From the records below, take each line where the string "screenshot" shows up and copy it.

Record extracts section start

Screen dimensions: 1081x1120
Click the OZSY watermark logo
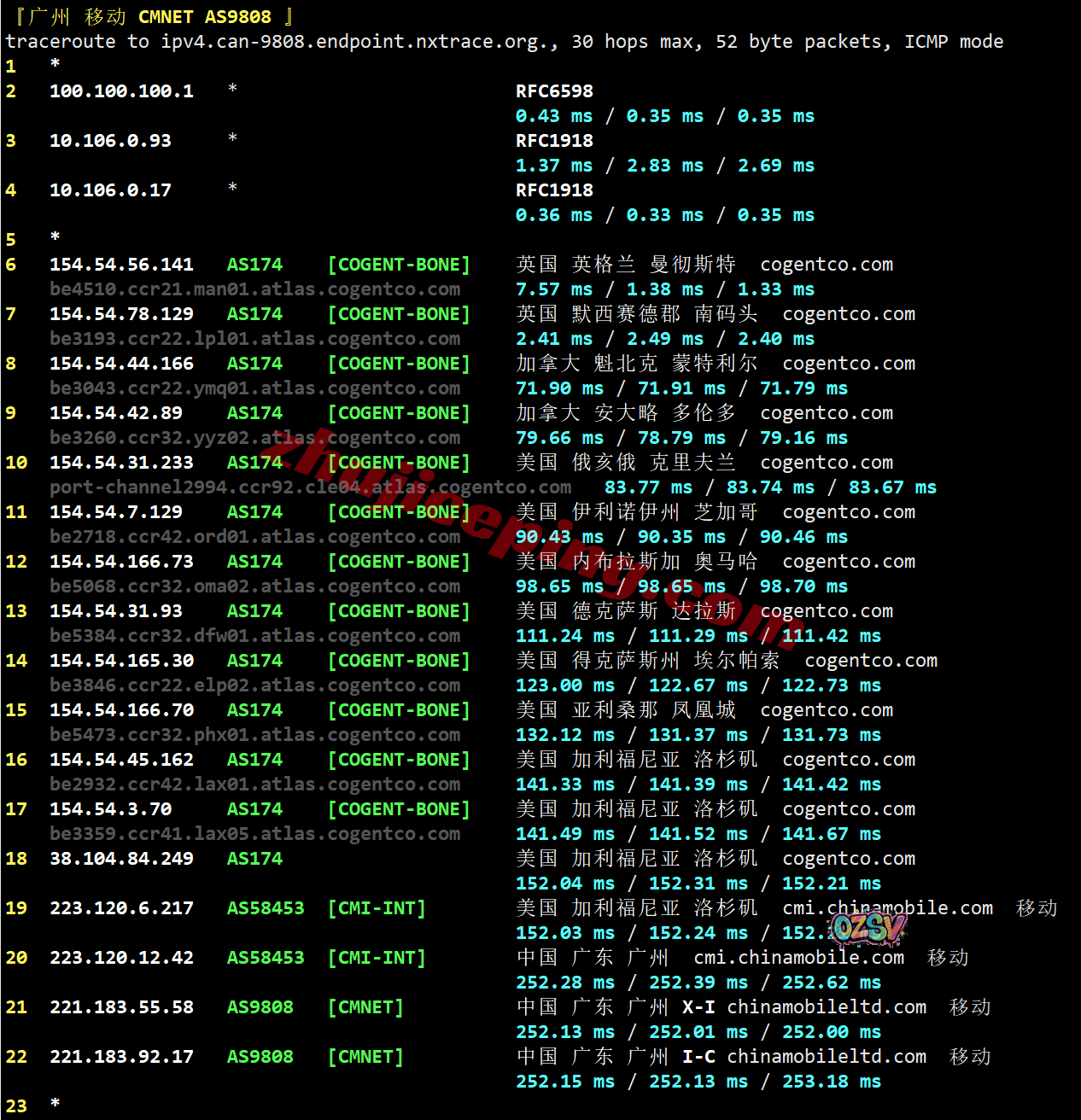pyautogui.click(x=868, y=928)
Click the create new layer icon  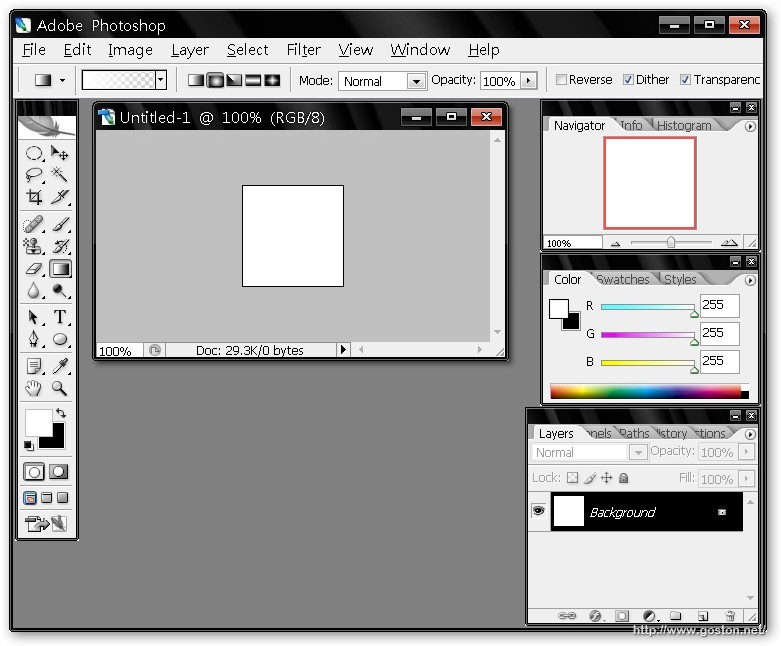tap(703, 616)
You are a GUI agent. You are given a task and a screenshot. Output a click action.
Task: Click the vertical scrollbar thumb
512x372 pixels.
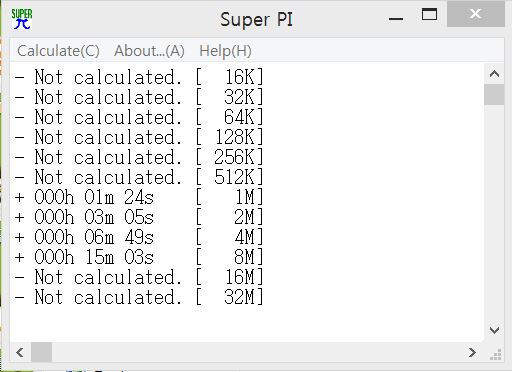tap(494, 95)
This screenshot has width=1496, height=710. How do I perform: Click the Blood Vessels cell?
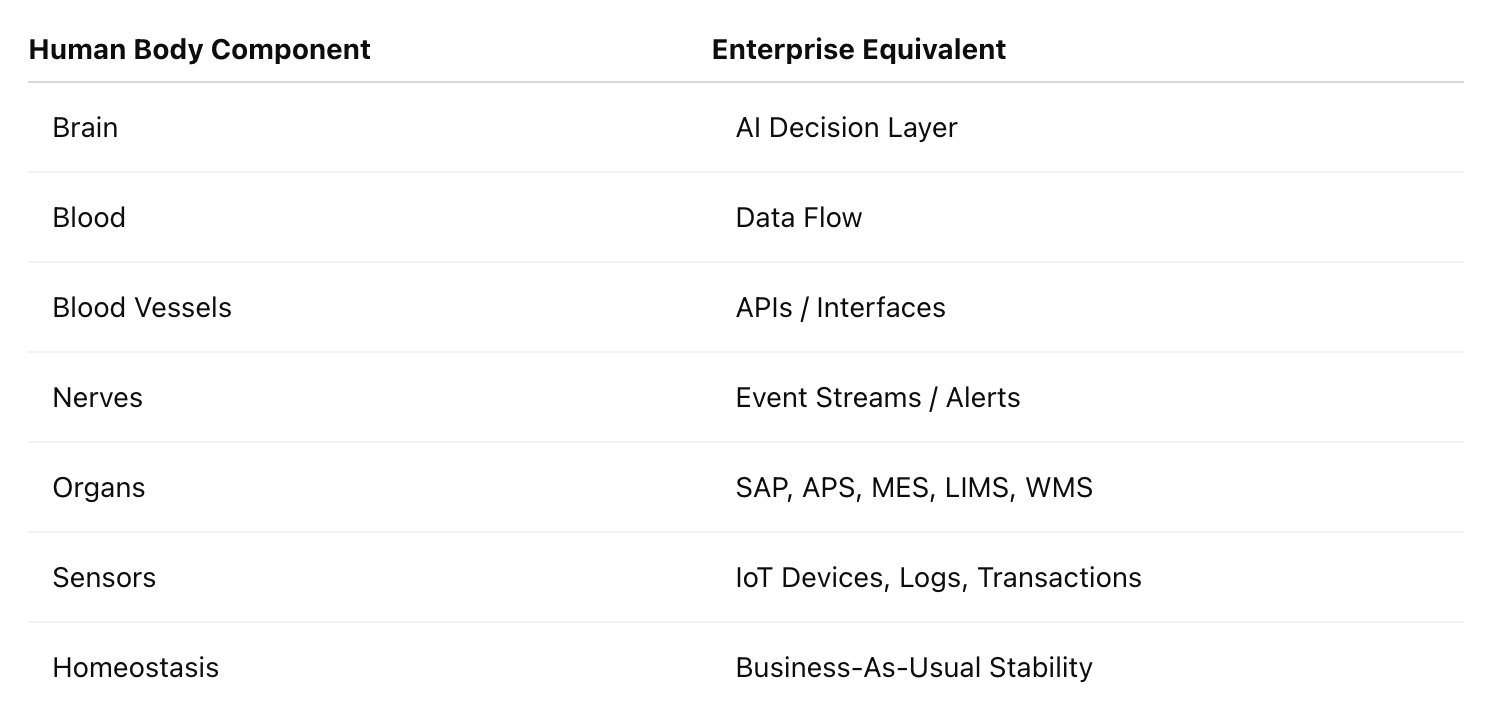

Record extracts section end

> Output for this exercise
You are a GUI agent. You are given a task and a screenshot. Output a click action.
This screenshot has width=1496, height=710. How do I perform: Click the Blood Vessels cell?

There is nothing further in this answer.